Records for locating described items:

****************

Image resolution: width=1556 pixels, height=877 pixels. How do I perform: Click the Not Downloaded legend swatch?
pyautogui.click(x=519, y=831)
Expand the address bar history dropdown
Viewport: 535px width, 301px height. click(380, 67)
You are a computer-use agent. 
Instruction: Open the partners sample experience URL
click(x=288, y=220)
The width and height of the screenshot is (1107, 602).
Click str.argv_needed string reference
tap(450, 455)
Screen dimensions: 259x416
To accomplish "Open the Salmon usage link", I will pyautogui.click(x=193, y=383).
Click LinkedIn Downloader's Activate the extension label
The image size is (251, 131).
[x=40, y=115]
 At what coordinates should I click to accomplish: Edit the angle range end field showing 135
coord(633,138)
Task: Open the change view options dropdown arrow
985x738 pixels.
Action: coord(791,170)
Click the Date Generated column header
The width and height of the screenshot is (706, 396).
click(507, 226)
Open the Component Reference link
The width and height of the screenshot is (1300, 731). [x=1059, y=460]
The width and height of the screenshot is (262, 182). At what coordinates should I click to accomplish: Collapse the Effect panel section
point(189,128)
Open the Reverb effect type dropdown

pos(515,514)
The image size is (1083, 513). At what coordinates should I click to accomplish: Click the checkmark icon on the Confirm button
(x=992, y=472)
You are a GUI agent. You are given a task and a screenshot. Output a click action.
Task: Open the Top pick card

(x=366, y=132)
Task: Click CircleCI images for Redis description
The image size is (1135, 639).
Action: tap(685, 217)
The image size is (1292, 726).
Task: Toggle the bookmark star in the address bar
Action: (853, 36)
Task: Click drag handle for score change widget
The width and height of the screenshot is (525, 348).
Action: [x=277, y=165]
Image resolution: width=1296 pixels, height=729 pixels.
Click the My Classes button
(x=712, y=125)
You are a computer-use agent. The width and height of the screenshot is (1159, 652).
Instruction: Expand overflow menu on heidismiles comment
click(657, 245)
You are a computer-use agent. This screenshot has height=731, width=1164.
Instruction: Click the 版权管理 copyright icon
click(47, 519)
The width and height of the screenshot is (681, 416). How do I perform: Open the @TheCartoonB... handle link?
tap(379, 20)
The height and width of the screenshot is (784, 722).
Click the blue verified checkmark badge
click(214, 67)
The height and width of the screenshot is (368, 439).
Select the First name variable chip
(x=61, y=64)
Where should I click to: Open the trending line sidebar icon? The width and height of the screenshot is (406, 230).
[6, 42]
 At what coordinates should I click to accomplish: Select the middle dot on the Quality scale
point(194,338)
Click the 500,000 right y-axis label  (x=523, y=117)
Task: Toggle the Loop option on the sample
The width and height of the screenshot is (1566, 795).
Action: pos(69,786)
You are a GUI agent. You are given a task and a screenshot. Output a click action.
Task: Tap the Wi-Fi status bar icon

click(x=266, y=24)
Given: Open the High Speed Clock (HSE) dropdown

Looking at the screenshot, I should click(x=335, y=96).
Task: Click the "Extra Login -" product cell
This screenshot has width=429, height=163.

****************

**YOUR OBJECTIVE**
Could you give the records again, starting at the line containing "At what coordinates should I click to accomplish: Select" and ending at the close of the records, with "Wi-Fi" replaced by "Bluetooth" and nothing else changed?

**PROBLEM SOLUTION**
 At what coordinates should I click to accomplish: Select the middle dot on the Quality scale
point(194,338)
Click the 500,000 right y-axis label  (x=523, y=117)
Task: Toggle the Loop option on the sample
The width and height of the screenshot is (1566, 795).
Action: pos(69,786)
You are a GUI agent. You are given a task and a screenshot. Output a click action.
Task: Tap the Bluetooth status bar icon

click(x=266, y=24)
Given: Open the High Speed Clock (HSE) dropdown

Looking at the screenshot, I should click(x=335, y=96).
Task: Click the "Extra Login -" product cell
This screenshot has width=429, height=163.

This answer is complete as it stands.